A couple of simple, biochemical assays, a few titrations and another Nature paper could be his. A second structure would seal it, but he had an advantage there, too. They would not have to admit they were formally wrong, but just spin it as a refinement of the previous theories. He did not have to wait for the Santiago lab to share their reagents, either – he knew exactly what he would need, and exactly where in which minus eighty freezer they were. And by showing that the previous work was misguided, Slater should be able to shake off that blackmailing spook. And then, who could say what lay before him?
In a state of mind almost approaching happiness, Michel did not hear the ding of the lift behind him. But as he turned to go up the stairs, a gasp shocked him into the present. He looked up.
“Max?” And a ghost, come from the past and half a world away to wreck his dreams? No. The resemblance was faint, more imagined than real. “Terry?”
**********
Max stopped in his tracks, arrested by the white, expressionless face of the Dutchman materializing from the left. The Dutchman who gave him the creeps, and who seemed always to be creeping around. And who, at this moment, stood squarely between them and the Slater lab.

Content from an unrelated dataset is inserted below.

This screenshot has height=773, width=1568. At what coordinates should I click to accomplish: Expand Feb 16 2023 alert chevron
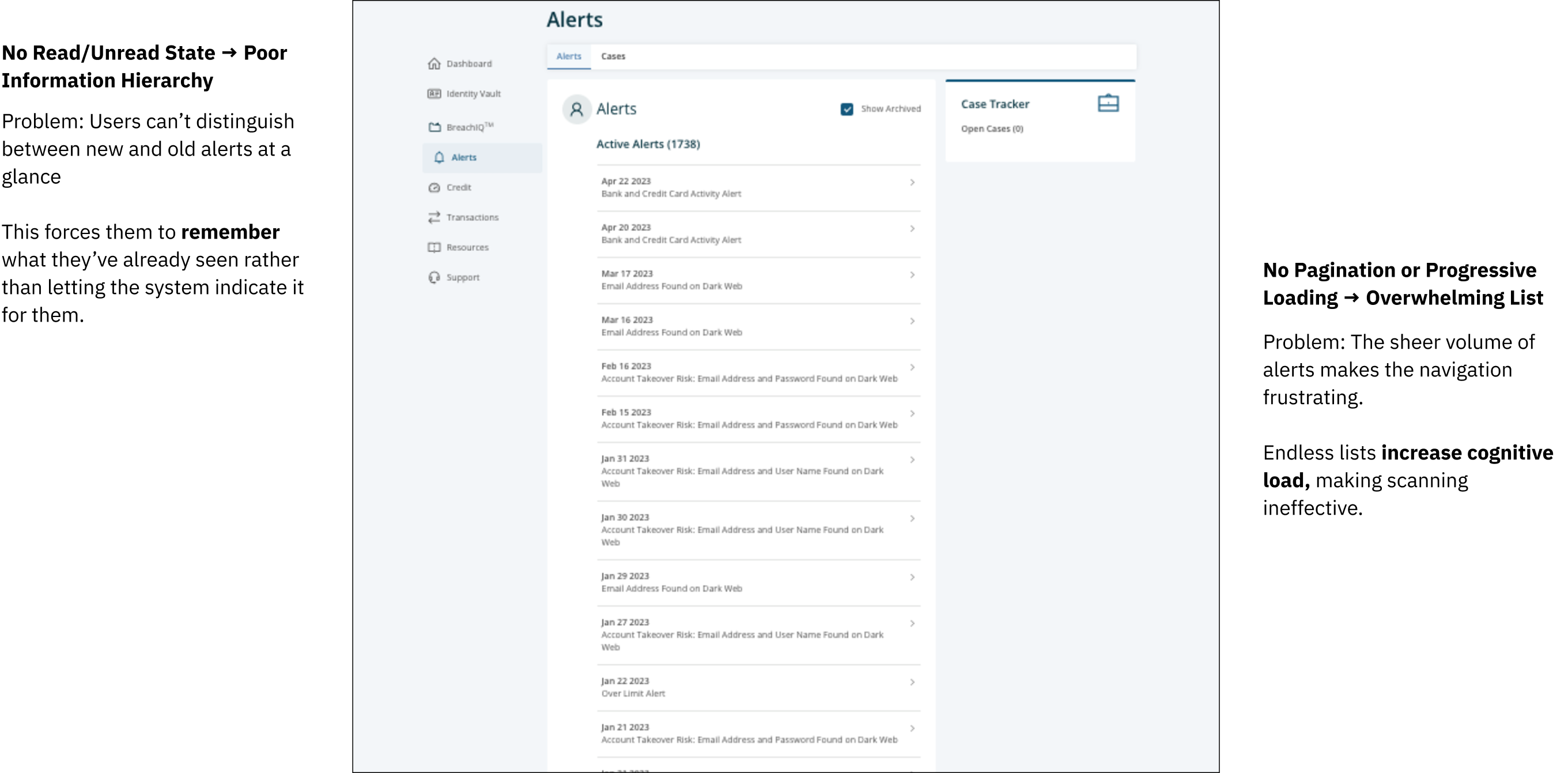(912, 368)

“You two again,” Michel said at last, the voice as expressionless as the face. “Is there any point even asking what it is you are doing here on this occasion?”

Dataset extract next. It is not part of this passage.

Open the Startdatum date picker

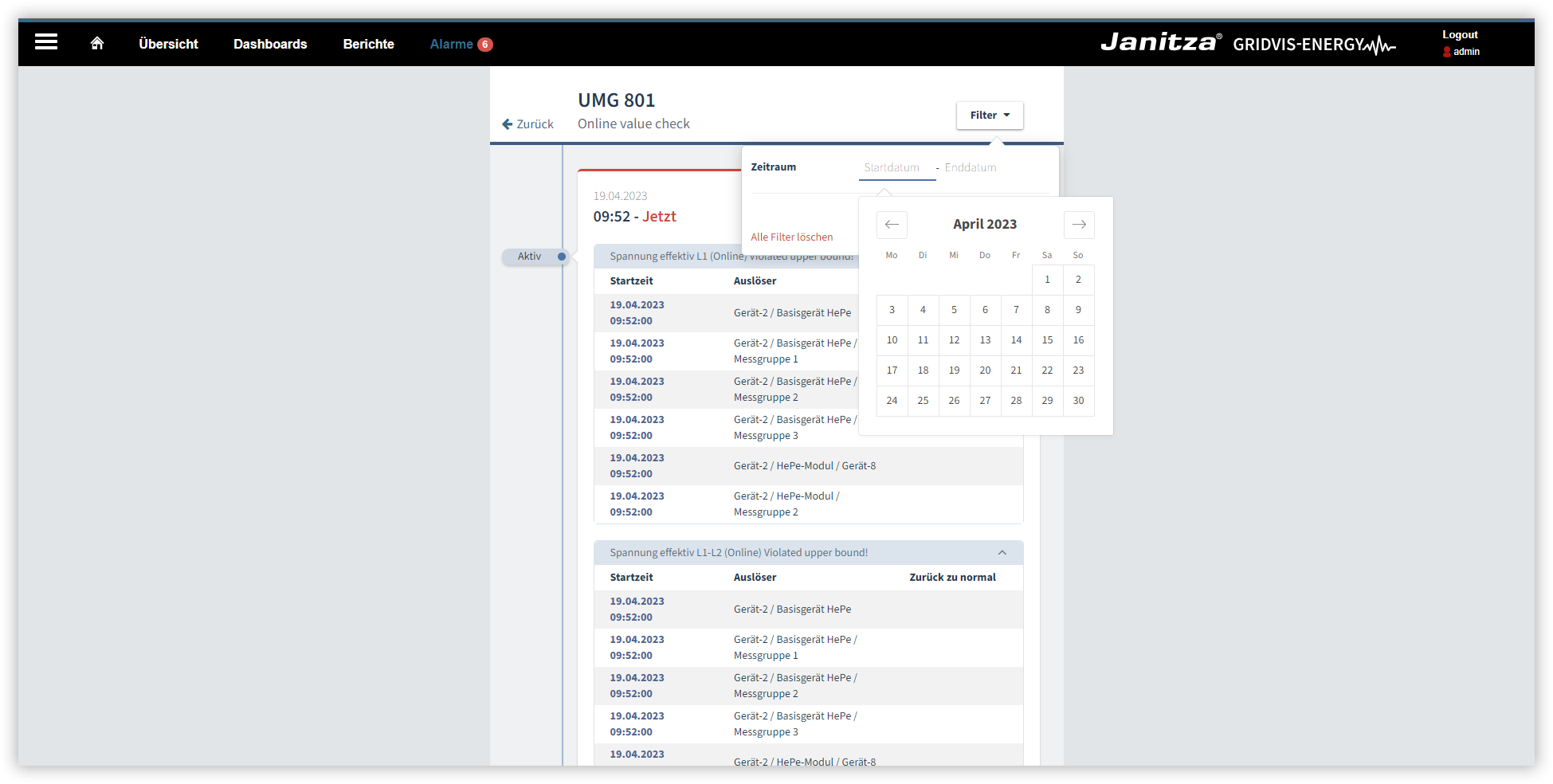tap(891, 168)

“Last time I checked, you weren’t our keeper,” Toni said. At the same time, she applied some pressure to Max’s arm. Relax. Follow my lead.
“Well, I do not see any ID cards on you either, showing that you are actually allowed to be here.” Michel’s voice was clipped, Max thought, like a robot in a bad SF film. Meanwhile, Max himself was paralysed by indecision, as if the robot had zapped him with some fucking stun-gun. But Toni was typically unfazed.
“I’m doing research for a CEN story,” Toni said sweetly. “In fact… maybe you can help. Did you know the dead girl? Do you know what sort of collaboration she had on with that Tropical Medicine place?”
“I don’t know what you’re talking about,” the Dutchman said. The neutral expression seemed to be struggling.
“Word on the street,” Toni continued, “is that Charlotte may have got some infection from the lab.”
“Nonsense!” Michel said, “I don’t know what the hell you’re talking about.”